HeadlinesBriefing favicon HeadlinesBriefing.com

Tenda Router Firmware Backdoor കാസ

Hacker News •
×

Tenda routers and switches run firmware that hides a backdoor in the /bin/httpd login routine. The flaw, logged as CVE-2026-11405, appears in at least four US‑based builds: US_FH1201 V1.0BR_V1.2.0.14(408)_EN_TD, US_W15EV1.0br_V15.11.0.5(1068_1567_841)_EN_TDE, US_AC10V1.0re_V15.03.06.46_multi_TDE01, and US_AC5V1.0RTL_V15.03.06.48_multi_TDE01.

Under normal circumstances the login() function verifies credentials with an MD5 hash. When that check fails, the routine calls Get Value('sys.rzadmin.password') and compares the clear‑text value to the supplied password using strcmp(). If the strings match, the session receives role=2 admin rights and the username field is ignored, allowing any name to pair with the backdoor password.
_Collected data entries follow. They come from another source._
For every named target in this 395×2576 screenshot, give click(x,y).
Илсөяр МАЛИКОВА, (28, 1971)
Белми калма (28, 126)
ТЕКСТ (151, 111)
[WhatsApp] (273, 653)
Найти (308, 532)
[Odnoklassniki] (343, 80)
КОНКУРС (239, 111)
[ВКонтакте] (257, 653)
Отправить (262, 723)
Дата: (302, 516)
An attacker who discovers this trick can gain full administrative control without knowing the legitimate password, enabling firmware re‑flash, network reconfiguration, and disabling of security features. The compromise could spread to all devices on the local subnet if the router remains reachable from the internet.

Tenda has not released a patch, so administrators should turn off remote web management and change the default LAN address to reduce discoverability. Continuous monitoring of login attempts remains essential until an official fix arrives.